▶ 指示 1
読解文で黒龍さんは、龍神たちが日本に集まってきている理由をどう説明していますか。本文の根拠に沿って一〜三文で答えてください。
▶ 指示 2
読解文の「日本には全国で約8万社の神社があると言われる」で始まる段落を、主な事実を残して箇条書きにまとめる。
▶ 指示 3
読解文について、次の問いに答える。
(a) 日本全国にある神社の数は約何社と言われているか。
(b) 黒龍さんは、神社を「私たち」にとって何の印だと述べているか。
(c) 神社のお祭りについて疑問を投げたのは誰か。

▶ 読解文
◇ ◇ ◇
1789シャンソン:2019/08/23(金) 16:33:48
>>1787

「だからこそ、日本人は山や海などの自然には神様が宿り、自分たちを守ってくれると信じ祈った。
その気持ちが身の回りのものすべてに感謝するという気持ちを育んでいったのです」
その黒龍さんの言葉を聞いて、僕は腕を組んで宙を見上げる。

 住む家があり、美味しいご飯が食べられ、夜になれば暖かい布団でゆっくり眠ることができる。
当たり前だと思っていることが、実は当たり前じゃない。そして、それは守ってくれているのが僕たちの周りにいる神様なのだ。
「そしてその気持ちを日本人は、形で表してくれました」「形で?」

 僕は、黒龍さんの言葉の意味がわからず問い返した。
「そうです。日本人は『ありがとう』の気持ちを神社という形で表してくれたのです。私たちにとって神社とは人間からの『ありがとう』の印なのです」
「ありがとうの印....か」僕はそう呟くと思いを巡らせる。

 日本には全国で約8万社の神社があると言われる。これはコンビニの数よりも多いのですから驚きだ。
しかも、これはあくまで登録されている数だから、小さな社も含めると倍以上はあるだろう。個人宅の庭の社や神棚まで含めたら、その数はもう数え切れるものではない。
「じゃあ、日本というのは神様への『ありがとう』の気持ちに溢れている国ということですね」

僕の言葉に黒龍さんは嬉しそうに微笑む。
「その通りです。そういう国だからこそ、龍神たちも日本が大好きで集まってきているのです」
「なるほどねー。それなら日本に龍神様がたくさんいるのも納得だわ。じゃあ、神社のお祭りなんかも神様や龍神様も喜んでくれてるのかしら」
ワカが嬉しそうに声を上げ、疑問を投げた。
◇ ◇ ◇
▶ データ抜粋

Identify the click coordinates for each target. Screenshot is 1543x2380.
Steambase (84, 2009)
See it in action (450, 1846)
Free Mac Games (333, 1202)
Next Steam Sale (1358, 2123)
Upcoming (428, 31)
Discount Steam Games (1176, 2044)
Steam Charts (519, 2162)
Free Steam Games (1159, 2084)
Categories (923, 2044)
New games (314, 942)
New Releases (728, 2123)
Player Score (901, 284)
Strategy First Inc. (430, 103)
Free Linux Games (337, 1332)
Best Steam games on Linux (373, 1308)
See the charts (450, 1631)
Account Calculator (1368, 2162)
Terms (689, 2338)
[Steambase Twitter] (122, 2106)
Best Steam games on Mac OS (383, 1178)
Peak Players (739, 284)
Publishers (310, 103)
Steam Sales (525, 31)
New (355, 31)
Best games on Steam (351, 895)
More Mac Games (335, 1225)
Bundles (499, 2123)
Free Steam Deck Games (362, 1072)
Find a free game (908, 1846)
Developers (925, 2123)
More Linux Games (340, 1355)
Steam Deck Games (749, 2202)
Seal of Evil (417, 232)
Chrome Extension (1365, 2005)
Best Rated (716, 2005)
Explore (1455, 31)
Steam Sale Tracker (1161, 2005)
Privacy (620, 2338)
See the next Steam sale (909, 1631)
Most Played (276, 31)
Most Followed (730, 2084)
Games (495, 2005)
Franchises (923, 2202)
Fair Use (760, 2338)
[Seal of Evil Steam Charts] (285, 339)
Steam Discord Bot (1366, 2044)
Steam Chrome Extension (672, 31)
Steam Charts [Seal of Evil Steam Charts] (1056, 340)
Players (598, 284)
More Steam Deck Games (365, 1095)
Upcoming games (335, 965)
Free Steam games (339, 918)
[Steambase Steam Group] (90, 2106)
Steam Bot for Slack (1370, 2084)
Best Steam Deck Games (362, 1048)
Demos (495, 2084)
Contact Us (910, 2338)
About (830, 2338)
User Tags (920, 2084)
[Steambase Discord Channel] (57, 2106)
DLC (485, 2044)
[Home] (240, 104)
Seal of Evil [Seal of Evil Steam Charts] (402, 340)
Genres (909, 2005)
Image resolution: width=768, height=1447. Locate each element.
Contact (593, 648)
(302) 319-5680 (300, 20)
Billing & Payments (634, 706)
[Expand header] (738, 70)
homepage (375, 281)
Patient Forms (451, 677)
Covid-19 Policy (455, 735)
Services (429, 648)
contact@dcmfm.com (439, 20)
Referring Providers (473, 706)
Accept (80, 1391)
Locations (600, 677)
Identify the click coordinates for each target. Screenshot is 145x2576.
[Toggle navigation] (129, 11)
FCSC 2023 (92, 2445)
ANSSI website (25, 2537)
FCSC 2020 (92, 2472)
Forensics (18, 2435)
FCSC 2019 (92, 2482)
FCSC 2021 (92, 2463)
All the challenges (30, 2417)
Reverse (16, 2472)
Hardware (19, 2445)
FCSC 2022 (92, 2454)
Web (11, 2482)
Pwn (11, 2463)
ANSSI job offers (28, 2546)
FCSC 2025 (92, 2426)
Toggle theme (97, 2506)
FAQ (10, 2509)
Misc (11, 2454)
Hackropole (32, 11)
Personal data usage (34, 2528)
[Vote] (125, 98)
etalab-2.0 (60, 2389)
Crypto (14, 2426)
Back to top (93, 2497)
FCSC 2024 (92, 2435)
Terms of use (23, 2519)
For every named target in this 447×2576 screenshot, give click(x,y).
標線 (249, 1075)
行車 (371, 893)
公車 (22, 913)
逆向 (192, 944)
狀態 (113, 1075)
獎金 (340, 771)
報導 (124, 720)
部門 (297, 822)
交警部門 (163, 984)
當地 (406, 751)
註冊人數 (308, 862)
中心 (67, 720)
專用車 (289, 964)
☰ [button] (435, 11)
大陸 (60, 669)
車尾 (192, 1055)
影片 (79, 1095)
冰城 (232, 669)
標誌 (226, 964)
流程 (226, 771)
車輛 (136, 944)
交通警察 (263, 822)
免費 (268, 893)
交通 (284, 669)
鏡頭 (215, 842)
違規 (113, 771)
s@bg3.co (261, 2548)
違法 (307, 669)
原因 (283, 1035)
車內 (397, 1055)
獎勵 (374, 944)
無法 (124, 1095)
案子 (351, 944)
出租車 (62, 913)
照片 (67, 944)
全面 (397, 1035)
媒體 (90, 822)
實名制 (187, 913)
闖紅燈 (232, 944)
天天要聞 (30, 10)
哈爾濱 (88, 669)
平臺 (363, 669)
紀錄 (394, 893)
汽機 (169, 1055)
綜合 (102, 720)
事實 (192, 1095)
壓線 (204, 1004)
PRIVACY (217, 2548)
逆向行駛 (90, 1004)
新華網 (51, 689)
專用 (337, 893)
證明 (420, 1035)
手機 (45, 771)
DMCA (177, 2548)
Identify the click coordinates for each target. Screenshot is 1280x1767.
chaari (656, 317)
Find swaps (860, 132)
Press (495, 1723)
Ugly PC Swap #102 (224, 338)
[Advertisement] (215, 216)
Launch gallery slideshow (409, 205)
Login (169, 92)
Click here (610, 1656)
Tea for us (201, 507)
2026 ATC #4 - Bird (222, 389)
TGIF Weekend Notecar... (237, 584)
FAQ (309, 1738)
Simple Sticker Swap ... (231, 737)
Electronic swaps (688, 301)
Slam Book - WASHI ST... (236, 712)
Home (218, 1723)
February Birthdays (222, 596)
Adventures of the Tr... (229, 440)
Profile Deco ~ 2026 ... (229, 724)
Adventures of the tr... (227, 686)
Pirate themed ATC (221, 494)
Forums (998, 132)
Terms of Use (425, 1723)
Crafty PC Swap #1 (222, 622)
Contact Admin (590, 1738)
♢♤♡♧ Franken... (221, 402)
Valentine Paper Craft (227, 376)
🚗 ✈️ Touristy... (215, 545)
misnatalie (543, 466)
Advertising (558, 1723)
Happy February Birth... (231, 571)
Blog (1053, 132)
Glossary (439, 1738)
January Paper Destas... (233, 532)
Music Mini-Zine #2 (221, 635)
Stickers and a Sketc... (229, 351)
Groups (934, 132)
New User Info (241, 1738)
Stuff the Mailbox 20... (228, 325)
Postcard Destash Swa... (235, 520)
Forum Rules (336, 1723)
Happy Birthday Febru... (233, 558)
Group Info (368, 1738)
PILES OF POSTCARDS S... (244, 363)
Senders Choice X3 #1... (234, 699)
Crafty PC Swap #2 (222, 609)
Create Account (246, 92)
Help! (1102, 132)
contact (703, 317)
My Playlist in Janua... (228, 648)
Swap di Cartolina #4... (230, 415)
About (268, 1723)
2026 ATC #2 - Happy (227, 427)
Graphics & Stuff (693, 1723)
◇ ◇ ◇
▶ 解答全文 1
黒龍さんによれば、日本人は神様への「ありがとう」の気持ちを神社という形で表してきました。日本はそうした感謝の気持ちに溢れた国なので、龍神たちも日本が大好きで集まってきているのです。

▶ 解答全文 2
- 日本の神社は全国で約8万社あると言われ、コンビニの数より多い。
- これは登録されている数にすぎず、小さな社も含めると倍以上になると考えられる。
- 個人宅の庭の社や神棚まで含めると、数え切れない。

▶ 解答全文 3
(a) 約8万社
(b) 人間からの「ありがとう」の印
(c) ワカ